Отзыв:

Экранизированные книги
youkka
- 1 811 книг

Ваша оценкаЖанры
Ваша оценка
Я думал, что обжорства больше, чем у Макса Фрая быть не может. Блюда различных кухонь мира, вина, коньяки, деликатесные салями и прочие абсолютно некошерные нямки, которые приведут в ужас любого диетолога и вегетерианца. Такое ощущение, что находишься на кулинарной выставке. Или даже – в кулинарном музее, где смотреть можно, а кушать нельзя, ибо это экспонаты, или в данном случае текст, но, сука, такой аппетитный и реалистичный, что ты прямо чувствуешь эти запахи, как они нежно щекочат твой нос и желудок временами начинает тихонько постанывать, эти слова действительно выглядят, как аппетитные куски мяса, а эти позвякивания золотых вилочек о тарелки, атмосфера дорого ресторана, где колечко лука стоит больше, чем твой фрак. Сила воздействия на мозг просто фантастична – смотришь на буквы, а видишь стейк. Даже если ты только что поел и твой желудок настолько полон, что тяжело сидеть и тошнит от мысли о еде, то даже в таком случае ты убеждаешься, читая это, что в нём бы нашлось, а если бы не нашлось, то растянулось бы, спресовалось и как-нибудь да поместилось всё то, что бессовестный Грабал описывает. Количество еды, закусок, хавчика, жрачки зашкаливает. Если бы книга была страниц так на пятьсот больше, то за время её чтения можно было бы неплохо растолстеть от одного только чтения.

Задание 1:
Ответь на вопросы по отзыву:
(a) С чьим обжорством автор сравнивает то, что в этой книге?
(b) Что в дорогом ресторане стоит больше, чем твой фрак?
(c) На сколько страниц книга должна быть больше, чтобы от одного чтения можно было растолстеть?
Задание 2: Продолжи отзыв о книге с описаниями еды, начав сразу после его последнего предложения.
Дальше идут записи, к отзыву они не относятся.

Строки данных:
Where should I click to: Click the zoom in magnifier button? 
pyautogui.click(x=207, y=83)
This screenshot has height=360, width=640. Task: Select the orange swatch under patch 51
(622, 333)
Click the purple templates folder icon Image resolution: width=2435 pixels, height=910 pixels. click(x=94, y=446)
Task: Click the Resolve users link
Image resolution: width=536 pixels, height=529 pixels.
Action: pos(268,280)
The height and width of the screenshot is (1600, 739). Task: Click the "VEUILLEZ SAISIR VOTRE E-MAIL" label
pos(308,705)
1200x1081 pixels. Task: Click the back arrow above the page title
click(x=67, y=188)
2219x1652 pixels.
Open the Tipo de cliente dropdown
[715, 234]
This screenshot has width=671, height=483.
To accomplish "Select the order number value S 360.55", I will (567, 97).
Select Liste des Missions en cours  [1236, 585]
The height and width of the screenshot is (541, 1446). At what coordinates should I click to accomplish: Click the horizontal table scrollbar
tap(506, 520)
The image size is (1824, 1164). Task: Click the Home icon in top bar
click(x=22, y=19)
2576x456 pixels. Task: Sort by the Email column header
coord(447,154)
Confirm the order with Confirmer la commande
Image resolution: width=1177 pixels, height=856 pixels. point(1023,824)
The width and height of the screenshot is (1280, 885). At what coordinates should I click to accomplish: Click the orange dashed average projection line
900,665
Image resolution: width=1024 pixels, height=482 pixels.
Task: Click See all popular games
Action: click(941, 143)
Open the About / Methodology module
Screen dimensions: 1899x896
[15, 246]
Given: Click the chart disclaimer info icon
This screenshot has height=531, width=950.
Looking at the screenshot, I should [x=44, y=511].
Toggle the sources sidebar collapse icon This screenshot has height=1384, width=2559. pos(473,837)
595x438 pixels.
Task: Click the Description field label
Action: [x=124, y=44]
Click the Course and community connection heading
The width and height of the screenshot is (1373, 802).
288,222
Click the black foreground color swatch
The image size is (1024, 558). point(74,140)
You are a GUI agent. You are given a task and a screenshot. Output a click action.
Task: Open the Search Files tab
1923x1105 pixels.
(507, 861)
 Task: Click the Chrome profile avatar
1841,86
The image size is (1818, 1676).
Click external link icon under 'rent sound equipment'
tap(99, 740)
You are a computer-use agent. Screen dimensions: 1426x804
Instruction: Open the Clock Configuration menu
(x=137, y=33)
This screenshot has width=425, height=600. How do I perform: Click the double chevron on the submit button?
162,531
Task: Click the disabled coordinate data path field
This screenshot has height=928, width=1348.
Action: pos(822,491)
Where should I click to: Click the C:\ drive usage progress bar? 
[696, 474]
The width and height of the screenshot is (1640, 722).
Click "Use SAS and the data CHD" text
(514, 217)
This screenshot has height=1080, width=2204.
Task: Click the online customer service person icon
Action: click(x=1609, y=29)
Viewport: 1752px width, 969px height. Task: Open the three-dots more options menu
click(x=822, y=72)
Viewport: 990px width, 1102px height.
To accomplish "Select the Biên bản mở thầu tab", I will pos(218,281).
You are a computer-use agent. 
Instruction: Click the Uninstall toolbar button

Ответ 1:
(a) С обжорством у Макса Фрая.
(b) Колечко лука.
(c) Примерно на пятьсот страниц.

Ответ 2:
Я думал, что голых барышень и их милых мужскому глазу частей больше, чем у де Сада быть не может. Прелестные барышни и прелестные части прелестных барышень, а также всякие приятные ощущения от прикосновения к этим частям, от невинных забав с этими частями, от созерцания, лобызания и всего такого прочего. Конечно же эти места и местечки так мило-эротично-сексуально-возбуждающе спрятаны то под кустиком причёсанных слегка кучерявящихся волос, то из-под невзначай съехавшего кусочка ткани к нам выглядывает острая грудка. Всё так ненавязчиво эротично. Обнажённые сиськи, выглядывающие между бортов открытого пиджака, и просто сиськи различных форм и размеров, небрежно раскиданные между страниц книги в течении всей книги. Эту книгу определённо писал мужчина. Настоящий мужчина, знающий толк в сиськах.
Я думал, что больше официантов и отелей, чем у Оруэлла быть не может. Может, гарантирую это. На этом по этому пункту, пожалуй, закончу.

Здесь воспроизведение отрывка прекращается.